# Try it:
Emit the line that holds "Task: Click the semiconductor chip icon" and all lines following it through the end of the data, verbatim, and nothing else.
Supplied data section start
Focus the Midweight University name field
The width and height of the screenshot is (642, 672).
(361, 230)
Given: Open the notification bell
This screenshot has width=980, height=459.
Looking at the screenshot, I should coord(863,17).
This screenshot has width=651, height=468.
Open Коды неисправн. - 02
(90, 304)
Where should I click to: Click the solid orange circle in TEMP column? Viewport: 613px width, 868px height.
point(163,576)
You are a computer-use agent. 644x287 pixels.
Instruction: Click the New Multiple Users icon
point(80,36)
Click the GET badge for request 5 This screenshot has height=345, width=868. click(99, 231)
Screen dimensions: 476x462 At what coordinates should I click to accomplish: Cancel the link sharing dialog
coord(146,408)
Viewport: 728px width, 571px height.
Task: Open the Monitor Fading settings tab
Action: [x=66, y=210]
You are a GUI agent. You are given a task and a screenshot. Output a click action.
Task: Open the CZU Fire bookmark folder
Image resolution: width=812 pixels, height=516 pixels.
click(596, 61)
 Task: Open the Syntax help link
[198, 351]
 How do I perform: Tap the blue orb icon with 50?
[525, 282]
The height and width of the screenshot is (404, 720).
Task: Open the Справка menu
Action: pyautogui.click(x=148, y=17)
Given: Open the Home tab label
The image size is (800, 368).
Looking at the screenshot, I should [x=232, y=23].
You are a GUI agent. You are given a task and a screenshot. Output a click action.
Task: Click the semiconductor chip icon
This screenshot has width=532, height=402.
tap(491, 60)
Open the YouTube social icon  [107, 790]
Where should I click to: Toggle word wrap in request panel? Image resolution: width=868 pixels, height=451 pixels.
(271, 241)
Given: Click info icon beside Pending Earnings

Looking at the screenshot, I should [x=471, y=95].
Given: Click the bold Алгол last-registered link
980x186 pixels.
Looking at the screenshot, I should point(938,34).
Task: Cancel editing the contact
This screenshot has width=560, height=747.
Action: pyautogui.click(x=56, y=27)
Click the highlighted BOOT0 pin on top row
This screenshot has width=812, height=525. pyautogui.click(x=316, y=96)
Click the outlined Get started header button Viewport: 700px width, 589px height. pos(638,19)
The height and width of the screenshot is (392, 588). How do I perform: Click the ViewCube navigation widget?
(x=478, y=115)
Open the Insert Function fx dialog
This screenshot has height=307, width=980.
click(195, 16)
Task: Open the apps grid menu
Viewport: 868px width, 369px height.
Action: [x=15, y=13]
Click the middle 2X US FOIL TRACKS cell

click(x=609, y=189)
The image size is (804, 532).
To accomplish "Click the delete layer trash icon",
Supplied data section end
# Task solution:
Task: Click the semiconductor chip icon
This screenshot has width=532, height=402.
tap(491, 60)
Open the YouTube social icon  [107, 790]
Where should I click to: Toggle word wrap in request panel? Image resolution: width=868 pixels, height=451 pixels.
(271, 241)
Given: Click info icon beside Pending Earnings

Looking at the screenshot, I should [x=471, y=95].
Given: Click the bold Алгол last-registered link
980x186 pixels.
Looking at the screenshot, I should point(938,34).
Task: Cancel editing the contact
This screenshot has width=560, height=747.
Action: pyautogui.click(x=56, y=27)
Click the highlighted BOOT0 pin on top row
This screenshot has width=812, height=525. pyautogui.click(x=316, y=96)
Click the outlined Get started header button Viewport: 700px width, 589px height. pos(638,19)
The height and width of the screenshot is (392, 588). How do I perform: Click the ViewCube navigation widget?
(x=478, y=115)
Open the Insert Function fx dialog
This screenshot has height=307, width=980.
click(195, 16)
Task: Open the apps grid menu
Viewport: 868px width, 369px height.
Action: [x=15, y=13]
Click the middle 2X US FOIL TRACKS cell

click(x=609, y=189)
The image size is (804, 532).
To accomplish "Click the delete layer trash icon",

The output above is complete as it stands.